ケジラミ症の解説 症状や感染経路・検査や治療について
ケジラミ症って、どんな病気?
- かなり激しいかゆみ
- シラミの一種である「ケジラミ」が、直接的な接触により陰毛に感染します。
- 性行為以外でも感染
- 性行為の際の接触感染がほとんどですが、接触の多い母子間、また毛布やタオルなどを介して、間接的に感染することもあります。
- 主として専用のシャンプーやリンスで治します
- 治療薬として認可されたシャンプーやパウダーを使って治します。
ケジラミは吸血性昆虫です。ケジラミの体は、少し茶色がかった白色で、形は円形に近く、触覚を持つ小さな頭部と3対の脚があります。体長は、メス成虫で1.0〜1.2mm、オス成虫で0.8〜1.0mmです。卵は灰色がかった白色で光沢があり、毛の根元近くに産みつけられ、セメントの様な物質で固定されます。卵は1週間程度でかえり、成虫になって死ぬまで約1ヵ月のサイクルです。その間に30〜40個の卵を産みます。ケジラミは他のシラミ類と同じく、激減していましたが、1990年代中頃から感染者数が増加の傾向にあります。人に寄生するシラミには、他に「アタマジラミ」や「コロモジラミ」があります。
どうしてうつるの?
(ケジラミ症の感染経路)
ケジラミ症は
- 「ケジラミ」は吸血性昆虫で、体長1mm前後のシラミの一種です。
- ヒトの陰毛に寄生して血を吸います。
- 感染した人との陰毛同士の接触で感染します。
- 陰毛以外にも、肛門周辺の毛、わき毛、胸毛、太ももの毛などに寄生することもあります。
こんなリスクもあります
- ケジラミは、単独でも48時間程度は生存している可能性があり、性行為でなくても、毛布やタオルなどを介して間接的に感染する場合があります。
ケジラミ症の症状って?
男性、女性、ともに同じような症状が出ます。
症状(男女共通)
ケジラミは主に陰毛に寄生しますが、肛門周囲、わき毛、胸毛などの体毛や、時には頭髪やひげにも寄生します。
主な症状
- 感染部の激しいかゆみ
※何も感じない人もいます。
※かゆみがあるが、湿疹は出ないのが特徴です。
※下着に黒色の点状のしみ(ケジラミの血糞)がつくことがあります。
家族やパートナーなど、他人へ簡単に感染するので、速やかな処置が必要です。
口周辺への感染
オーラルセックスによるのどへの感染はありませんが、口周辺のひげに感染する場合が考えられます。
その他の症状発生箇所
まつげやひげ、髪の毛にも感染します。まつげに感染すると、目やにのようにみえることもあります。
ケジラミ症を解決する
病院へ行く
明らかな自覚症状がある場合は、医療機関で早期診断を行うことをおすすめします。
簡単に他人へ感染するので、速やかに対応しましょう。
受診科
男性 | 皮膚科、泌尿器科、性病科 |
---|---|
女性 | 皮膚科、婦人科(産婦人科)、性病科 |
治療費用は?
診察料 | 3,000円〜5,000円 |
---|---|
検査代 | 2,000円 |
薬代 | 3,000円〜(薬局で購入) |
※上記は、保険適応でない場合のおおよその金額です。保険適用の場合は、上記金額の3割負担となります。保険適用されるか否かについては、病院の治療方針などによって、様々です。

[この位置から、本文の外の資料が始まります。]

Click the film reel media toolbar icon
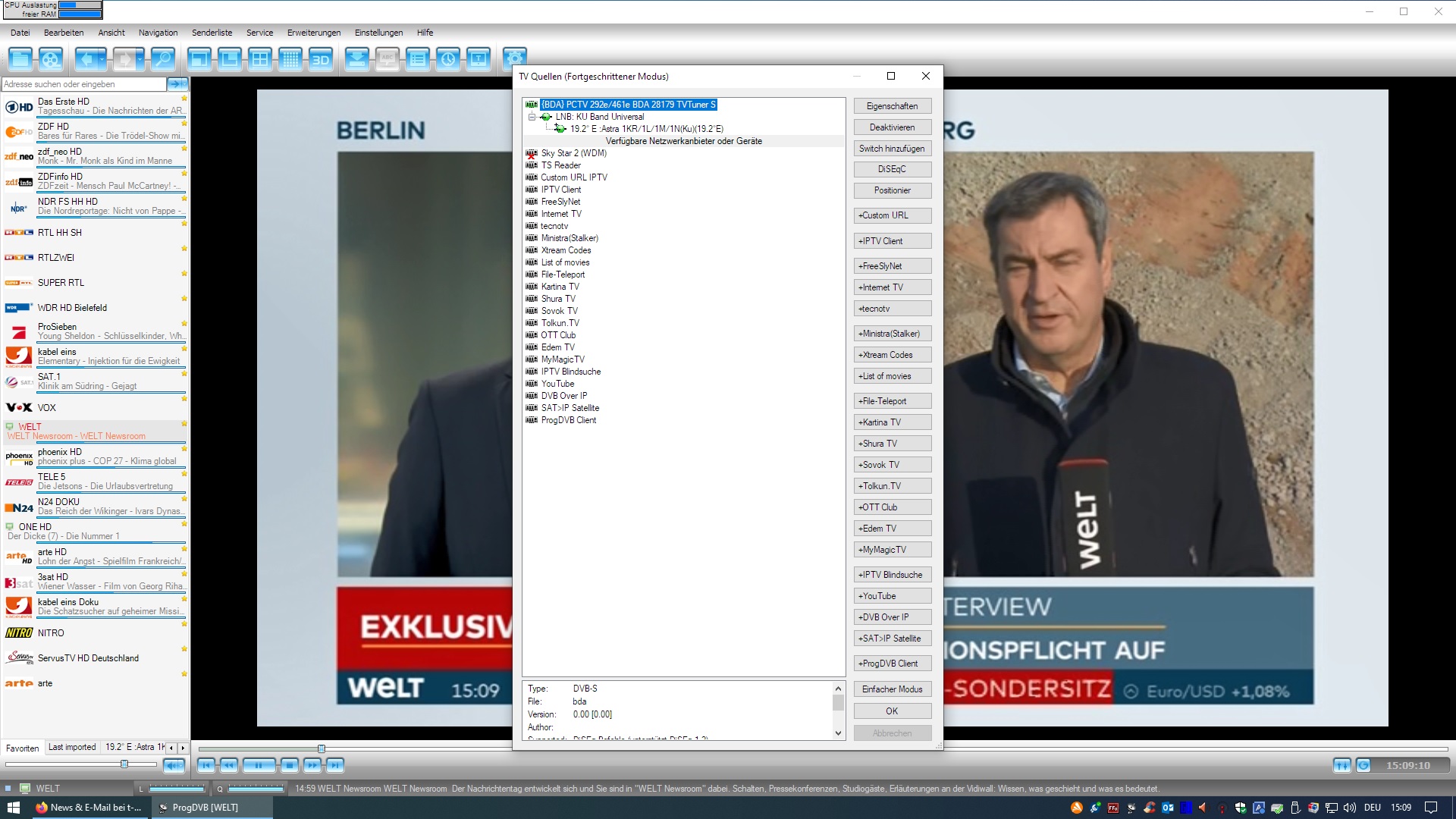The image size is (1456, 819). 51,59
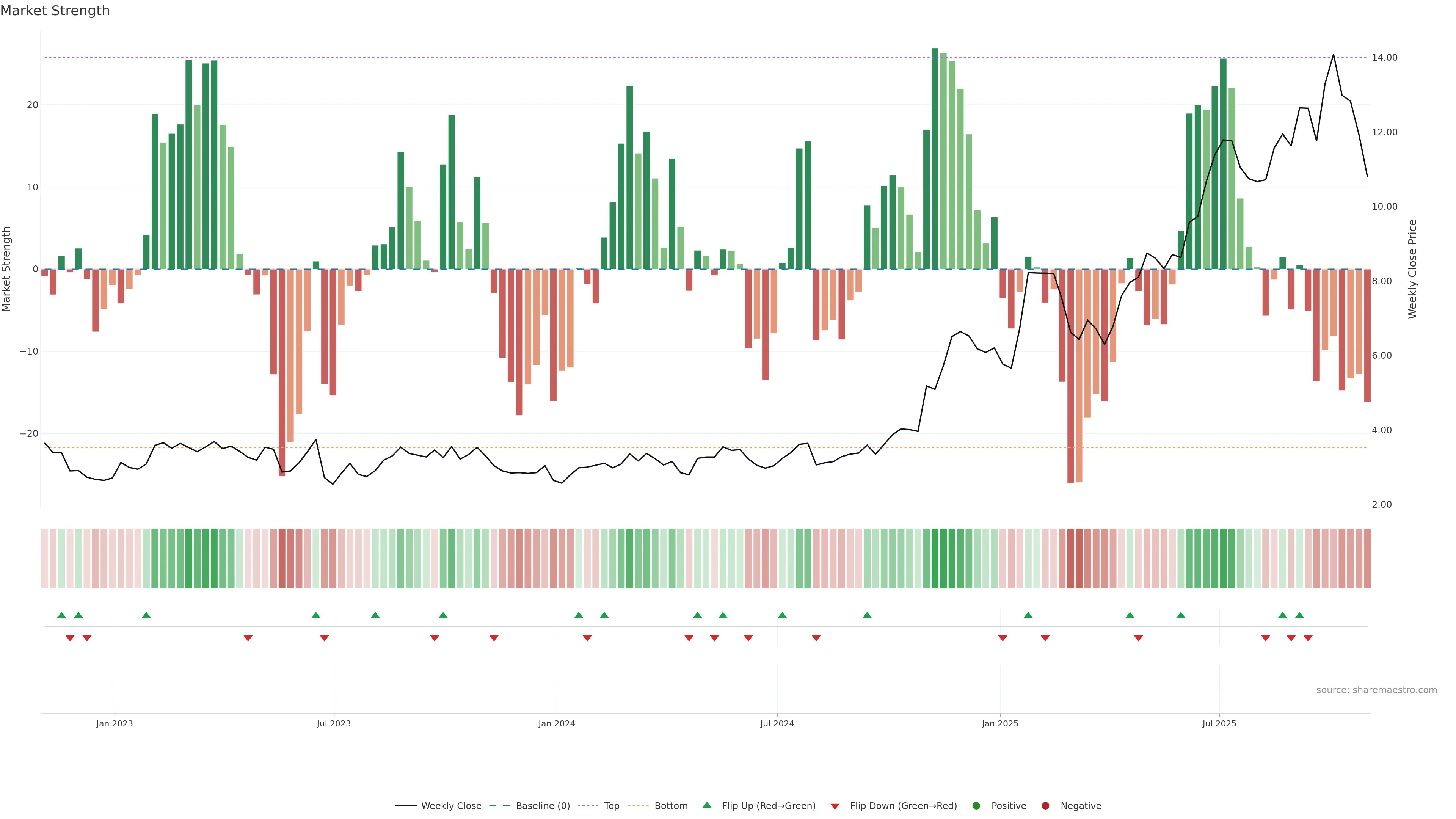1456x819 pixels.
Task: Click the 14.00 weekly close price tick label
Action: (1384, 58)
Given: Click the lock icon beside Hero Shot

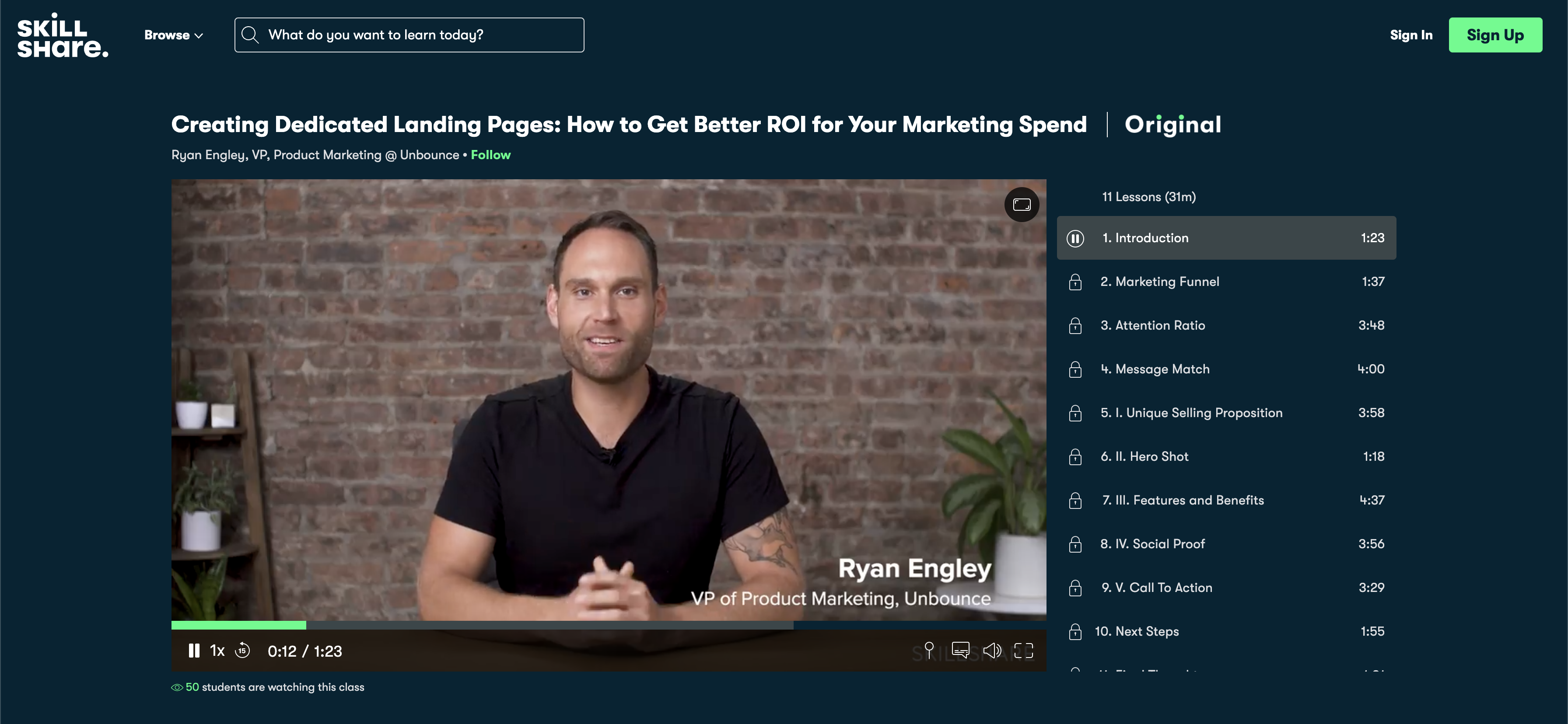Looking at the screenshot, I should 1075,457.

感染後1〜2ヵ月後に症状が出るため、1〜2ヵ月前に性交渉のあったパートナーの検査も必要です。
性交渉以外の感染もあるので、家族内での感染がないか調べることも重要です。
ケジラミ症の検査・診断・治療の流れ
検査について
患部の視診を行い、ケジラミやその卵の確認を行います。
検査のタイミング
症状が出なくてもケジラミを発見できれば検査可能です。
治療について
シャンプーやパウダーを使用
ケジラミの寄生場所を専用のシャンプーやパウダーで洗い落とし、殺虫します。
治療の流れ
- 感染していると診断された
- 2週間ほどシャンプーやパウダーなどの薬剤を使用します
- フェノトリンシャンプー(スミスリンL)
フェノトリンパウダー(スミスリンパウダー)
※市販薬として販売しています。
シャンプーの場合は、3〜5mlを陰毛に塗り、5分後に洗い落とします。
パウダーの場合は、ケジラミの寄生場所に適量を散布し、1〜2時間後に洗い落とします。

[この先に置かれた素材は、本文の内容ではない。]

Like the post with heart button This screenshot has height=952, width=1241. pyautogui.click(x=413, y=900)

これらの薬剤は卵には効果が弱いので、卵がかえる期間を見込んで、3〜4日ごとに3〜5回繰り返します。
- 症状が無くなった
- ケジラミと卵が全て駆除され、かゆみの症状がなくなれば治ったことになります。
陰毛以外にも寄生していないか注意してください。人から離れたケジラミはある期間(48時間程度)生存している可能性があるので、衣類や寝具などを、熱処理やドライクリーニングすることをおすすめします。
ケジラミ症の予防について
予防について
ケジラミは、残念ながらコンドームでは予防できません。
他のSTDとの合併に注意
ケジラミ症と同時に他のSTD(性病)に感染していることも多いため、梅毒やHIV(エイズウイルス)などの検査を行うことが望まれます。